[Word and element locating data]
===

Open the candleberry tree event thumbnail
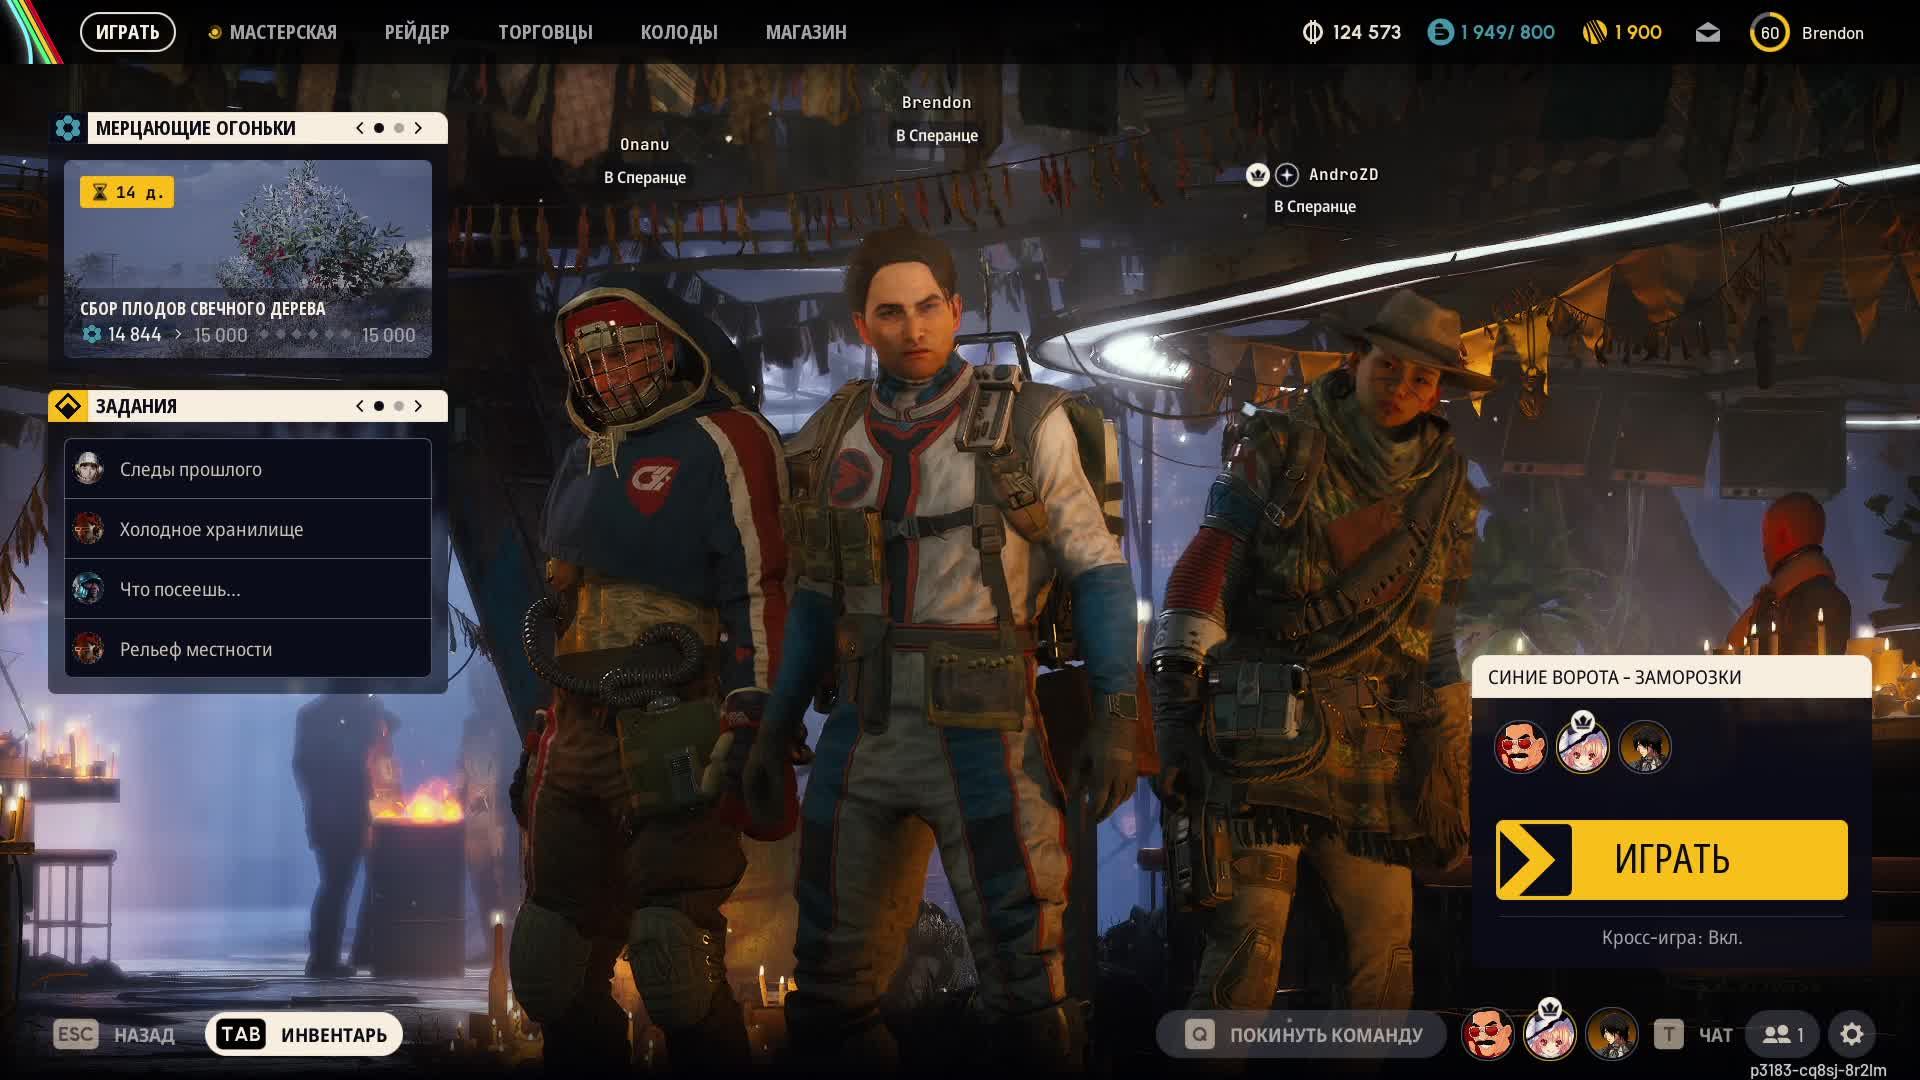The width and height of the screenshot is (1920, 1080). coord(248,258)
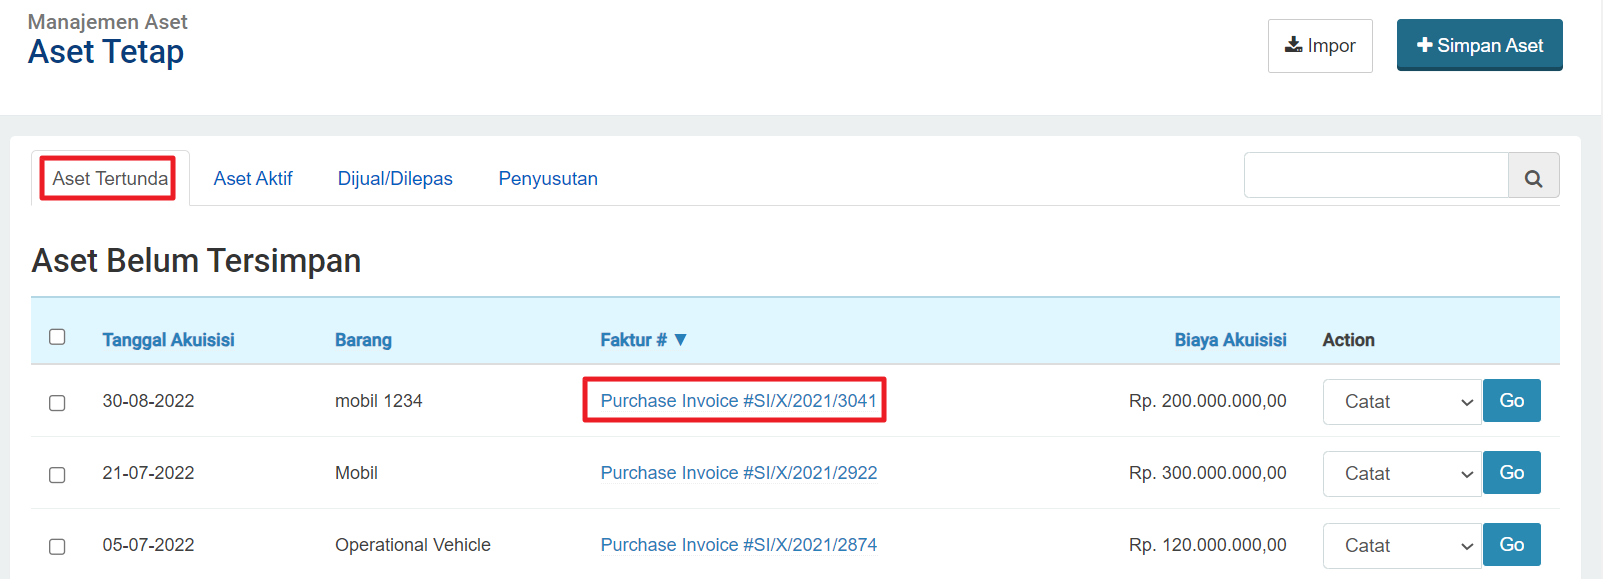
Task: Select the Aset Tertunda tab
Action: [110, 179]
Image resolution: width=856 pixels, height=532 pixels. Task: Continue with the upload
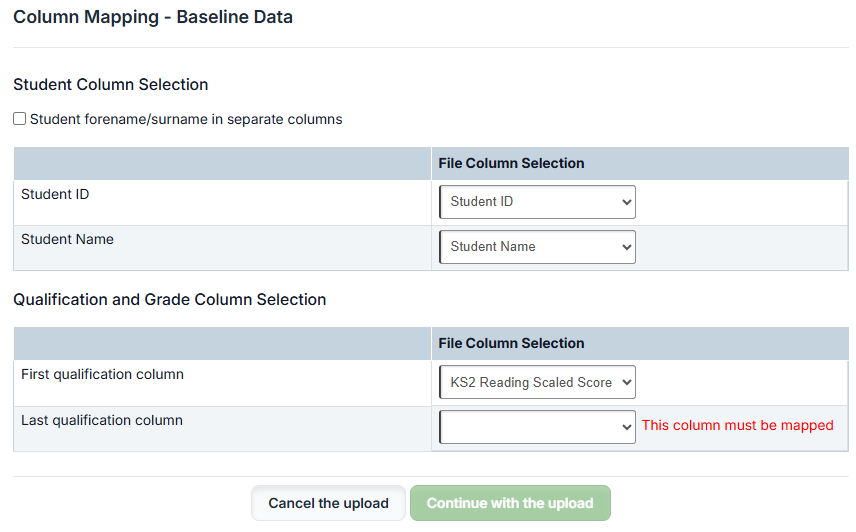click(x=510, y=503)
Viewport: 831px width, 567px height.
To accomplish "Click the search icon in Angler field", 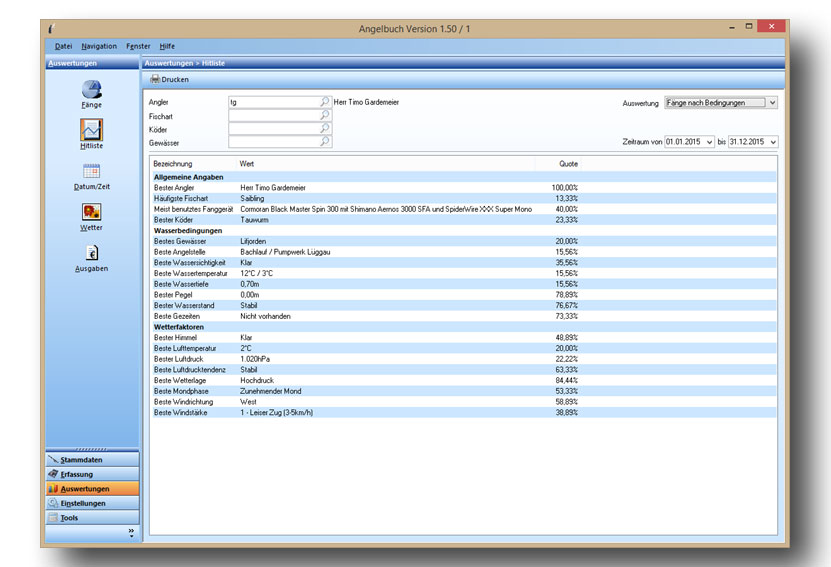I will [x=324, y=102].
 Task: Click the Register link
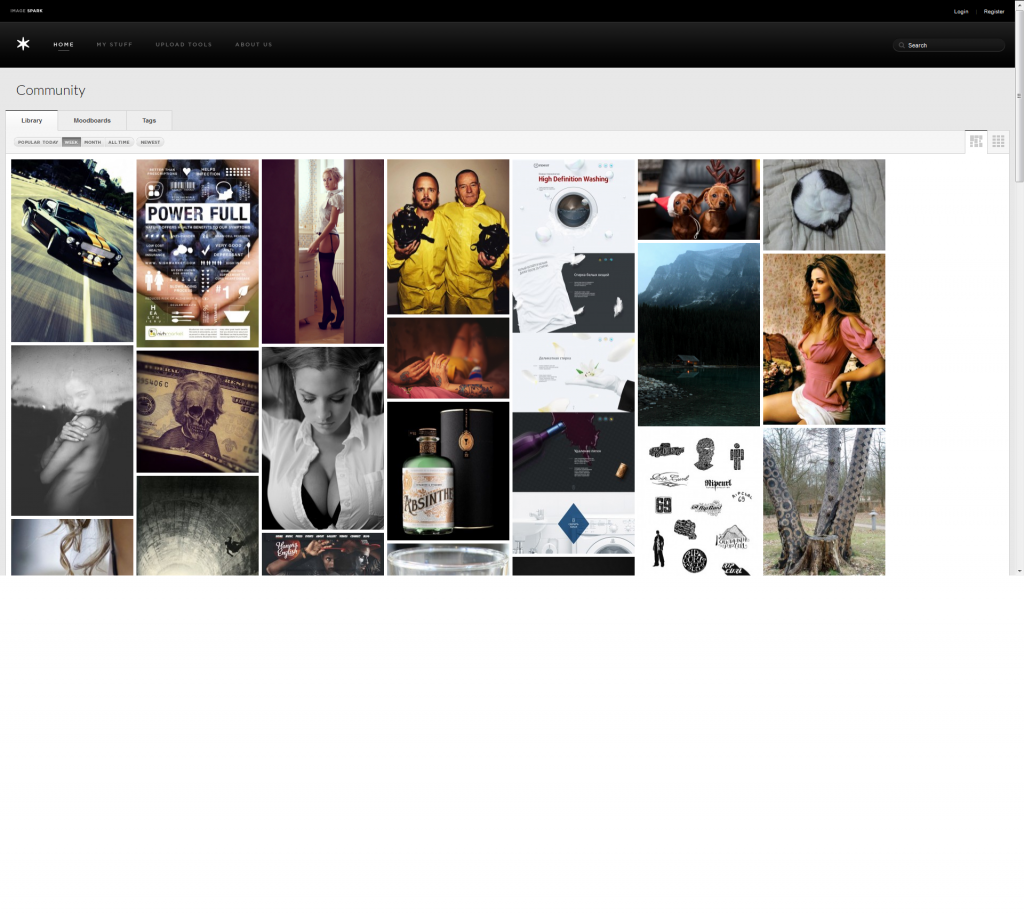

===

» Given request
Count the lines in the records above that contain the string "Task". Reply with the number only.

» Correct result
3